Buchbinder selbst hat nie ernsthaft mit dem Komponieren angefangen. „Wissen Sie“, sagt er, deutet auf die akribisch sortierten Notenbände in den Regalen, und legt belustigt den Kopf zur Seite: „Ich bin ja sehr organisiert. Ich hab ein Prinzip, ich will nicht eine Sekunde mit Suchen vergeuden. Aber meine einzige eigene Komposition habe ich so verräumt, dass ich heute nicht mehr weiß, wo sie ist. Weil sie so schrecklich ist. Das war ein Klaviertrio, ein kurzer Satz. Schrecklich.“

Der „Mikrokosmos“ der Diabelli-Variationen hat Buchbinder sein Leben lang begleitet, wie er erzählt. „In den Diabelli-Variationen spiegelt sich Beethovens gesamtes Leben wieder und sie tragen sämtliche Charakterzüge in sich: Sie sind melancholisch, sie sind heiter, dramatisch, schwermütig, traurig, humorvoll – es ist alles drin in diesen Stücken.“

Buchbinder liegt diese direkte Emotionalität von Beethovens Musik, die Ballung der Extreme. Vielleicht auch deshalb, weil er selbst stets 100 Prozent gibt und fade Kompromisse verweigert. Seine eigenen Ansprüche sind mit den Jahren nur gestiegen, erzählt Buchbinder. Schließlich gelte es, die Erwartungen des Publikums nicht nur zu erfüllen, sondern sie zu übertreffen. Im Musikverein gebe es da ja diesen schrecklichen langen Gang vom Künstlerzimmer zur Bühne. „Ich vergleiche ihn immer mit diesem Gang durch den die Löwen in den Zirkus laufen müssen“, sagt Buchbinder, der heute vor seinen Auftritten viel nervöser ist als in seinen jungen Jahren. Die Anspannung sieht man dem Künstler gleichwohl nicht an und erlebt man den Pianisten in der „Manege“, so scheint er mehr denn je aus dem Vollen zu schöpfen. Mit feinst austarierter Anschlagskultur meißelt er jedes Detail des Notentextes heraus und betört im selben Moment mit spielerischer Freiheit im Ausdruck und der klingenden Reife und Lebensweisheit eines unentwegt Fühlenden und Forschenden. Als junger Mensch sei man „unfrei, unflexibel und intolerant – gegenüber einem Rubato zum Beispiel“, so Buchbinder. Mit dem Alter wächst die innere Freiheit, so sieht er es, und mit der persönlichen Entwicklung gewinnen auch die jeweiligen Stücke, die er wieder und wieder aufführt, an Tiefe und subjektiver Ausdruckskraft.

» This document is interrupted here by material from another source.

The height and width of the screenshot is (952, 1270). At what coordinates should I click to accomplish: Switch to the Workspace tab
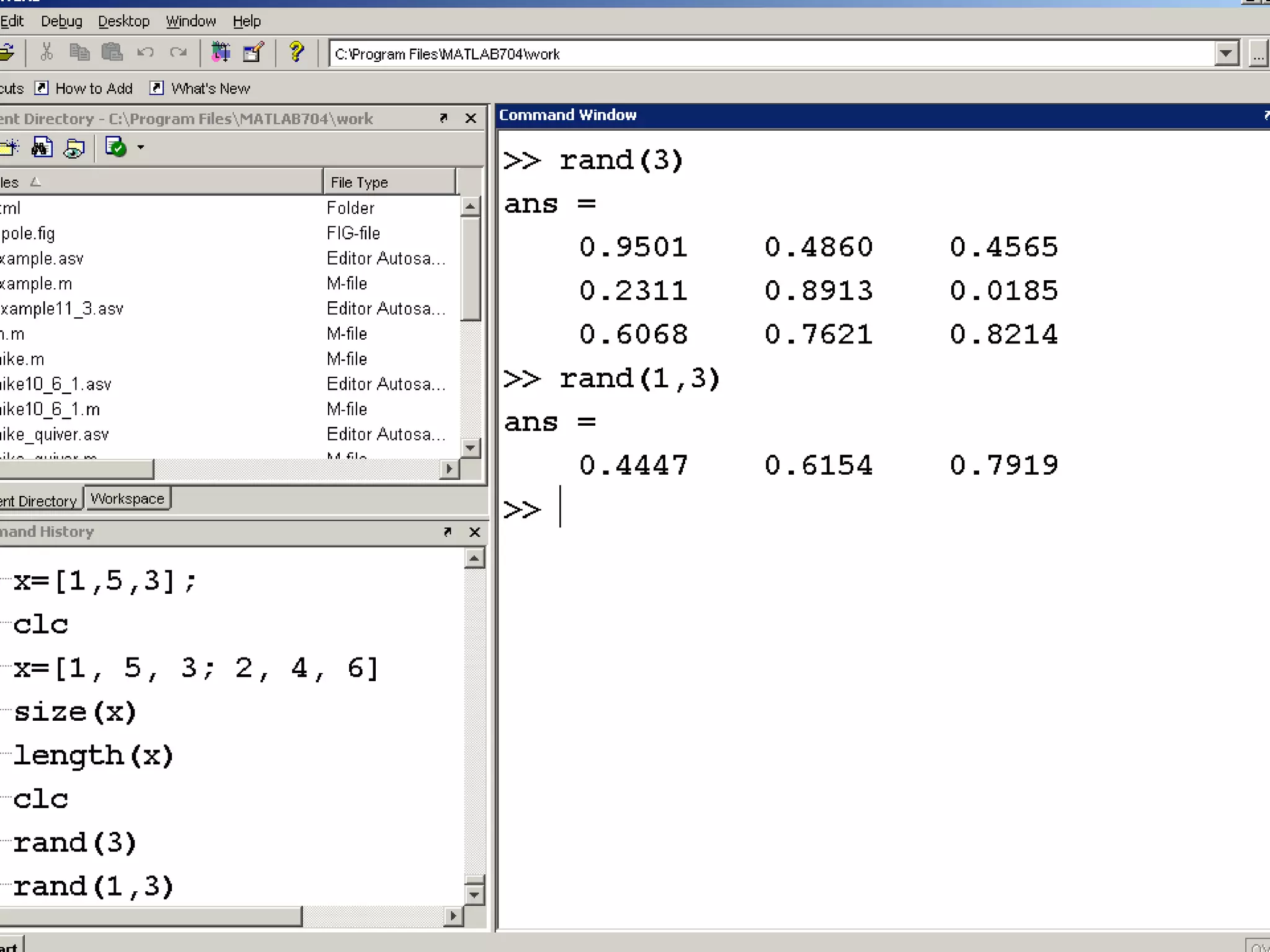click(x=127, y=499)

Unzählige Konzerte hat Buchbinder in den vergangenen 6 Jahrzehnten bestritten. Mit dem Publikum hat der Künstler in all den Jahren viel erlebt und so sehr er die Bühnensituation liebt und den Zauber des Live-Moments, so sehr amüsiert er sich auch über manche Rückmeldungen der Zuhörer. „Das Publikum ist lustig mitunter. Ich habe einmal einen Klavierabend gegeben, mit der Mondscheinsonate. Ich hab als Zugabe zum Spaß den letzten Satz nochmal gespielt. Danach kommen die Leute zu mir ins Künstlerzimmer und fragen: Was war die zweite Zugabe? Es ist alles möglich.“, sagt Buchbinder nur und hebt grinsend die Hände in die Höhe. „Die blödeste Sache aber ist, wenn nach dem Konzert jemand ins Künstlerzimmer kommt und fragt: Are you happy? Entsetzlich. Oder noch etwas Schlimmes: man spielt einen Klavierabend und dann kommt danach so ein obergscheiter Bekannter und sagt: Mein Gott na: Der langsame Satz von der Pathetique – fantastisch! Dann frage ich: und alles andere war schlecht?“

 

Heute ist Rudolf Buchbinder mitten im Fluss seiner künstlerischen Entwicklung und Karriere, die im stetigen crescendo weiterströmt. Ein Ziel ist nicht in Sicht, ein Abklingen erst recht nicht. Der Pianist wirkt zufrieden und umtriebig, rastlos und erfüllt zugleich: ein leidenschaftlicher Diener der Musik, der auch unzählig Mal studierten und gehörten Werken neue Wendungen entlockt und im Konzert ganz bewusst immer wieder den Charme des ersten Mals heraufbeschwört. „Schauen Sie: Ein Maler malt ein Bild und das hängt dann, bis es zerstört wird, an einer Wand und der Betrachter muss seine Phantasie spielen lassen. Wenn ich nun die Appassionata heute spiele, spiele ich sie morgen womöglich ganz anders.“ Natürlich gebe es keinen ganz grundsätzlichen Interpretationsunterschied, aber kleine Details seien eben doch neu und anders. Deshalb ist Buchbinder aller Dokumentation zum Trotz auch kein großer Freund von Aufnahmen. Frühere Einspielungen von sich hört sich Buchbinder grundsätzlich nicht an, es sei denn, es handelt sich um wirklich historische Mitschnitte, Aufnahmen aus seiner Kindheit zum Beispiel. „Die meisten meiner CDs sind noch originalverpackt“, sagt Buchbinder lapidar. „Ich höre mich selber extrem ungern, das macht mich so nervös, ich halte mein Spielen nicht aus. Meine Frau darf das im Auto hören, wenn sie will.“ An seine Interpretation der Diabelli-Variationen von 1973 kann er sich nicht erinnern, sagt er, und auch seine Erst-Einspielung der Beethoven-Sonaten könne er sich nicht anhören. „Das bin ich heute nicht mehr“, sagt Buchbinder. Die Erkenntnis scheint ihn zu beglücken.